BNB Chain Grant Wishlist

This project is a respond to the following community wishlist: Greenfield Tagging and Indexing Service

https://github.com/bnb-chain/community-contributions/bnb-greenfield-wishlist-corechain.md#challenge-greenfield-tagging-and-indexing-service

This challenge is proposed to incorporate a robust tagging indexing system, allowing for efficient data search by tags.

Features

  • Real-time Indexing: Automatically indexes new objects and buckets as they are added to Greenfield.
  • Tags Search: Offers tags search capabilities, allowing search by tags keys or value or both.
  • Pagination Support: Efficiently browse through large datasets with built-in pagination support.
  • Open Source: Fully open-source, enabling contributions and customizations from the developer community.

Environment Support

  • BNB Greenfield Mainnet
  • BNB Greenfield Testnet

Indexed Data

In addition to buckets and objects tags, we also index the following fields as part of the tags:

  • _owner
  • _visibility
  • _source_type
  • _content_type (objects only)

GraphQL and RESTful API Reference

The Greenfield Indexer API offers several queries and endpoints for interacting with the indexed metadata.

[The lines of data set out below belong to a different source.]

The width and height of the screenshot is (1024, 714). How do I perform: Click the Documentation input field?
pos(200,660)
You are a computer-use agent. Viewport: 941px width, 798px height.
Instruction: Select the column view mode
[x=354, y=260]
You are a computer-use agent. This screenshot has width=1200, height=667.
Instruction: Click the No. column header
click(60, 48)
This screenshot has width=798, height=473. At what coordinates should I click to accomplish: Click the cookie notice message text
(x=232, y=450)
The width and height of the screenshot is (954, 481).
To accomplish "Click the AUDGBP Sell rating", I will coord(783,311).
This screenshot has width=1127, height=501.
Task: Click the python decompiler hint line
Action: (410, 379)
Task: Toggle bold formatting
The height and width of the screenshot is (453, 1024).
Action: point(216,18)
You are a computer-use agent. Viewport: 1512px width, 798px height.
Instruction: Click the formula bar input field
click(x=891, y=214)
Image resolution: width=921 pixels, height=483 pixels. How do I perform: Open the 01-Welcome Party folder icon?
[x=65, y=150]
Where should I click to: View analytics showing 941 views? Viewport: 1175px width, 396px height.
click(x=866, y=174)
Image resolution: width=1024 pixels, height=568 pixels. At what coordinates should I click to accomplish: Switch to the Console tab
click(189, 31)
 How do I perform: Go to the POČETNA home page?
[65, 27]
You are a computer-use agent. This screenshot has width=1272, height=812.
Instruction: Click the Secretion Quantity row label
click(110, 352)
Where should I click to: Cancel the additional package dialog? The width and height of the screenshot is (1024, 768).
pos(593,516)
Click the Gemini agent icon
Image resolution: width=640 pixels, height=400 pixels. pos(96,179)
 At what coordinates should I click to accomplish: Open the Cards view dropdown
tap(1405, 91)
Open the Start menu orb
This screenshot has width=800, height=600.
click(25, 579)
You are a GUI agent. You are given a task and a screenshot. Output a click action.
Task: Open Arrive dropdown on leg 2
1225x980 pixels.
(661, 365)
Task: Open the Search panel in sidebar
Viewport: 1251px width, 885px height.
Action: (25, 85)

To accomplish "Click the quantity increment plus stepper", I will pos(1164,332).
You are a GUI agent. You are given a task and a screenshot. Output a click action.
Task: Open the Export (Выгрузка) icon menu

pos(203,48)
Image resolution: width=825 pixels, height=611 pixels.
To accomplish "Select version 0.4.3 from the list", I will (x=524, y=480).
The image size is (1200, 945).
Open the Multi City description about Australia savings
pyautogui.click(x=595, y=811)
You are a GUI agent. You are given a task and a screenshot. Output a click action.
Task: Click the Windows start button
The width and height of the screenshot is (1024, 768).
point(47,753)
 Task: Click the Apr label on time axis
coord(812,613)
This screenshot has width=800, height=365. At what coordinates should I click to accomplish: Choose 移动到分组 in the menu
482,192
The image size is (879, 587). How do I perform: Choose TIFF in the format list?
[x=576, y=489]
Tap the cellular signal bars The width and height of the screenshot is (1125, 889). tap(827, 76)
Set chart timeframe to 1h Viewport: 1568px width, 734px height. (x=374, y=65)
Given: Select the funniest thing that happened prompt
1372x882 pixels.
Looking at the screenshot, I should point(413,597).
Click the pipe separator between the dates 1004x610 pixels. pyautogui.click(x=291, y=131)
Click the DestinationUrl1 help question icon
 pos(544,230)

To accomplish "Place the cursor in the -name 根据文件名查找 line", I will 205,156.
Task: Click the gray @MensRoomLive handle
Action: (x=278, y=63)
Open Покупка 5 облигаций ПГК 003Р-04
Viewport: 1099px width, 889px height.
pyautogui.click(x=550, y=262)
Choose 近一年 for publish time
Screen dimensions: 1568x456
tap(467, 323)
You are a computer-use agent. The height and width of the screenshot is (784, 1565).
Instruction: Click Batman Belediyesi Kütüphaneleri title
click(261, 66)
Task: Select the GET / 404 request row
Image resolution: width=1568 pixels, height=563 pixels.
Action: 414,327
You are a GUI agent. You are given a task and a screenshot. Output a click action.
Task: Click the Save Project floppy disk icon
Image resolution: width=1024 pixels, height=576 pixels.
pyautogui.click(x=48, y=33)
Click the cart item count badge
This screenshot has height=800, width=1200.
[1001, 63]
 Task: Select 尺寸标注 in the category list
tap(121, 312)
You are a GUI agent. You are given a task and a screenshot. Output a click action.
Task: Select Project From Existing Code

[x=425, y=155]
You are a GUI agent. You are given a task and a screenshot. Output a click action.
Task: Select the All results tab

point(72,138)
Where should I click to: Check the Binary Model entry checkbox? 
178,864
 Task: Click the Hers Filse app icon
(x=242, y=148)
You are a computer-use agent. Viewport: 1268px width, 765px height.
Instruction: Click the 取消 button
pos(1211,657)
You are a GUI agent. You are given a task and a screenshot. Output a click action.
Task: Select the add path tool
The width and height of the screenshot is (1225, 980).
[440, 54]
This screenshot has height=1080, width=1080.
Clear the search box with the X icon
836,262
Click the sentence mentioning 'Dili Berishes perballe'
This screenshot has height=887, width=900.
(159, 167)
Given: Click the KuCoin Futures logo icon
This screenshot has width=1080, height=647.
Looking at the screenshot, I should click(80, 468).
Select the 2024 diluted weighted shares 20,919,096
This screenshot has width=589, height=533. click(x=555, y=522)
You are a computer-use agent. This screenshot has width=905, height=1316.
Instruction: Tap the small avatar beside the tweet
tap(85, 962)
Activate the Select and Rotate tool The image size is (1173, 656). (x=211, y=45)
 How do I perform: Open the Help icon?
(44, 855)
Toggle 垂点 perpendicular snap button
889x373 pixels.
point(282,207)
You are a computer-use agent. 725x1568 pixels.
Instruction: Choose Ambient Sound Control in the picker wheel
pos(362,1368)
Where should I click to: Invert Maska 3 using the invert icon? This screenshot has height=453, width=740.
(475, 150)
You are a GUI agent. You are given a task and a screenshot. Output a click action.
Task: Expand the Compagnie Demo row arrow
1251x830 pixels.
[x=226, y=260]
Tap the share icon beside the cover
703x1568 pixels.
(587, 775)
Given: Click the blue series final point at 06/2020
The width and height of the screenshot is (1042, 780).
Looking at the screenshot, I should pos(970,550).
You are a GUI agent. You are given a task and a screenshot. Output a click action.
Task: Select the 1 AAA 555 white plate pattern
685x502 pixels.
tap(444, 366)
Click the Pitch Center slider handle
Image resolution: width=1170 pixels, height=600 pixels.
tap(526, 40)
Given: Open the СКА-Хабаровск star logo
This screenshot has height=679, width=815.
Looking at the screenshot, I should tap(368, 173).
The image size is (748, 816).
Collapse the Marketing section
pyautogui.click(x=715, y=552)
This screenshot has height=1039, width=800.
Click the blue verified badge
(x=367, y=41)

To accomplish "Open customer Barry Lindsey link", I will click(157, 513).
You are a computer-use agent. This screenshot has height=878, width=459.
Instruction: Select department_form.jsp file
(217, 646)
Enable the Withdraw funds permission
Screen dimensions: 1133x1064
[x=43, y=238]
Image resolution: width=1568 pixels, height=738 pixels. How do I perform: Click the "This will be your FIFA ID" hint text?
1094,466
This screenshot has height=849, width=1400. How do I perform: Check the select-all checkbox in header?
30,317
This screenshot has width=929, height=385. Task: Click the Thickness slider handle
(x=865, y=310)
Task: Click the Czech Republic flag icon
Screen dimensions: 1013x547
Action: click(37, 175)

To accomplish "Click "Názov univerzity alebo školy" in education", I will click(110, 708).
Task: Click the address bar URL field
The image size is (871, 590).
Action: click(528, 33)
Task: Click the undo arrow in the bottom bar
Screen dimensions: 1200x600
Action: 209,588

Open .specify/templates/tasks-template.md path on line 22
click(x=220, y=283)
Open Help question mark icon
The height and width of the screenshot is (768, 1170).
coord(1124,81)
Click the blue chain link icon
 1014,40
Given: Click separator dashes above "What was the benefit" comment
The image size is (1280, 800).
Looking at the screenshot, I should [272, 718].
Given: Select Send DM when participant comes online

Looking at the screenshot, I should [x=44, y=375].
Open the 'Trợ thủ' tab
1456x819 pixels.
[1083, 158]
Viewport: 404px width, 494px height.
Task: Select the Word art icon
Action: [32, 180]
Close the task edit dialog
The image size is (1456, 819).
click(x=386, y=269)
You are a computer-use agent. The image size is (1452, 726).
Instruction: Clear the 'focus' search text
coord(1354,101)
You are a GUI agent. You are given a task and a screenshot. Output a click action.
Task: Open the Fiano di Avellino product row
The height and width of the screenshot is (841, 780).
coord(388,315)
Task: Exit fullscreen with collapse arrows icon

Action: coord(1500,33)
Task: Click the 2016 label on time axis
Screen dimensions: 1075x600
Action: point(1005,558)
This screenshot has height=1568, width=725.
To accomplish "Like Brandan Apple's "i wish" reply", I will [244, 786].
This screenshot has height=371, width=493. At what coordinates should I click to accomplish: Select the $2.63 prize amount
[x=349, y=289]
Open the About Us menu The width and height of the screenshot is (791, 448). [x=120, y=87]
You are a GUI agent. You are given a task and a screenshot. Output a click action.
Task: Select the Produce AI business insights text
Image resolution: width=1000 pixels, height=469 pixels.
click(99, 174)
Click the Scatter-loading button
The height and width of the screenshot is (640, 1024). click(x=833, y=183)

For a full list of available endpoints and detailed usage instructions, please refer to the API documentation at api-documentation.md

Technical Design

Tech Stack

  • NextJS, NodeJS, Express, GraphQL, TypeScript, MongoDB, Vercel, Redis

Architecture Diagram

Experience Layer

  • GraphQL API: GraphQL API for consumers to perform search queries on buckets and objects.
  • RESTful API: REST API for consumers to perform search queries on buckets and objects.

Collection Layer

  • Job Queue: Stores the collection trigger events in which the injester will act on. (Phase 2)
  • Injester: Retrieves bucket and objects metadata from Greenfield blockchain using the RPC URL.
  • Indexer: Process the raw data retrieved from Greenfield blockchain and index them in the offchain database.
  • Scheduler: Cron job responsible for starting the collection process, and restarting the process should there be a failed collection attempt.

Data Layer

  • Cache: Read through cache for reducing load to the datababase and serving query for efficiently. (Phase 2)
  • Database: MongoDB database storing the index of the buckets and objects metadata.

Greenfield Blockchain

  • Storage API: The ListBuckets and ListObjects endpoints in Greenfield blockchain are used to fetch metadata for new buckets and objects.
  • Base API: The GetBlockByHeight endpoint is used to detect updates to existing buckets and objects through transactions.

Technical Considerations

The Greenfield Indexer is designed with modern architectural principles to ensure high availability, scalability, and maintainability. Below are key technical considerations that have been taken into account:

  • Serverless Architecture: The service is designed for deployment on cloud platforms as a serverless function. This approach eliminates the need for managing server resources, allowing the service to scale automatically in response to request volumes and reducing operational overhead.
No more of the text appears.